▶ Activity
All lines from the one that has "The width and" onward to the end of the records below are to be returned exactly; pictures are to be skipped.

(Dataset entries)

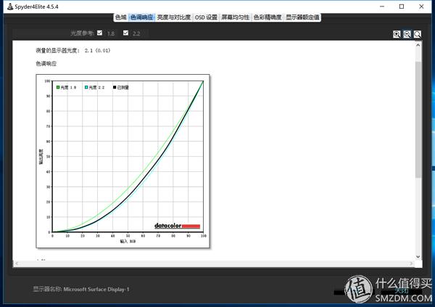This screenshot has width=435, height=307.
Task: Click the zoom out magnifier icon
Action: point(407,34)
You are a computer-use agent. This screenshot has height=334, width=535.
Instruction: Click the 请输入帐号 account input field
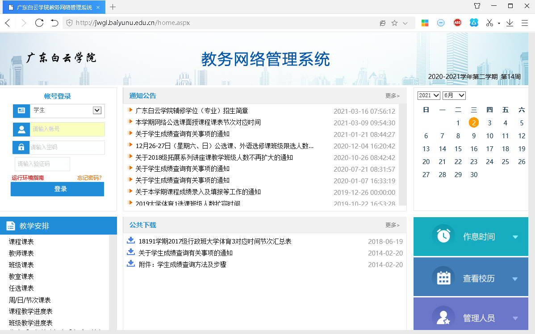67,129
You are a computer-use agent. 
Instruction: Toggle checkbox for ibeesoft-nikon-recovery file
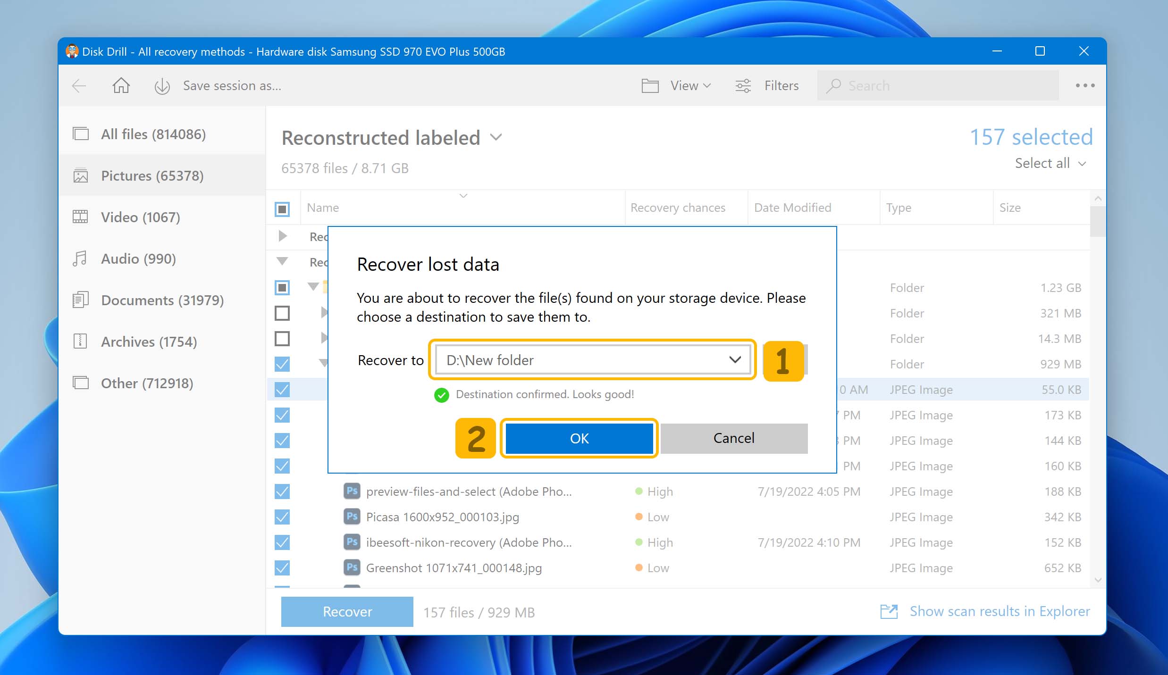[283, 542]
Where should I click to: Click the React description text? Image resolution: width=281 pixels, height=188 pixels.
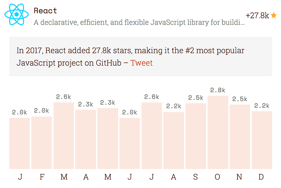(x=139, y=23)
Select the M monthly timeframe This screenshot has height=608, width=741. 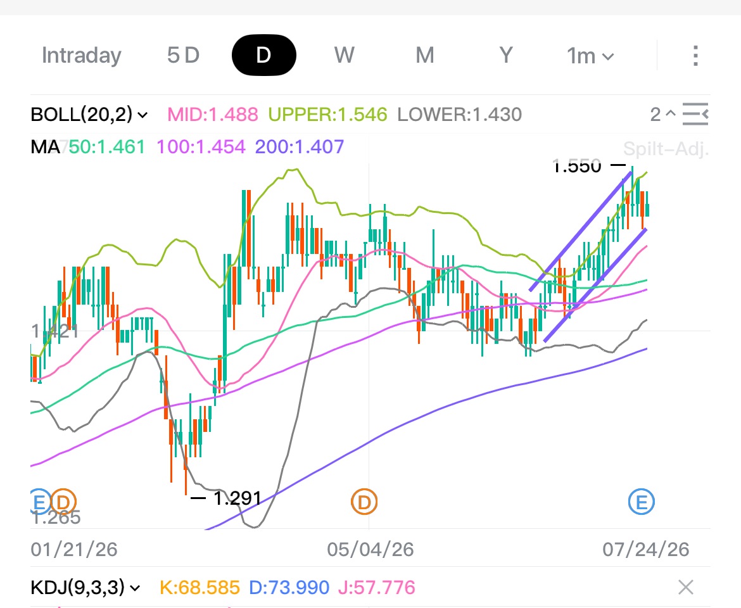425,55
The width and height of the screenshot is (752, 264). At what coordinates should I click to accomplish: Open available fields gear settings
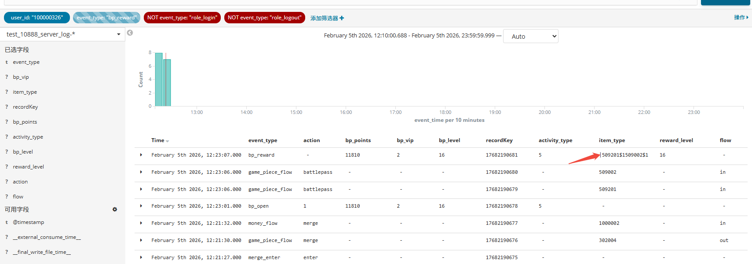pyautogui.click(x=115, y=209)
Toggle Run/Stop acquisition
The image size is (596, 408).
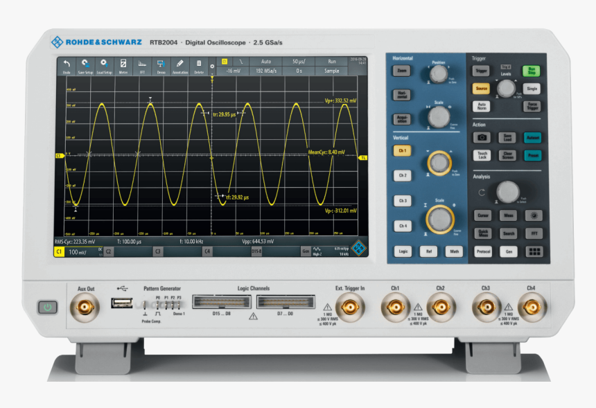532,70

▶ Task output
The width and height of the screenshot is (752, 264). At what coordinates should I click to accomplish: Open available fields gear settings
pyautogui.click(x=115, y=209)
Toggle Run/Stop acquisition
The image size is (596, 408).
532,70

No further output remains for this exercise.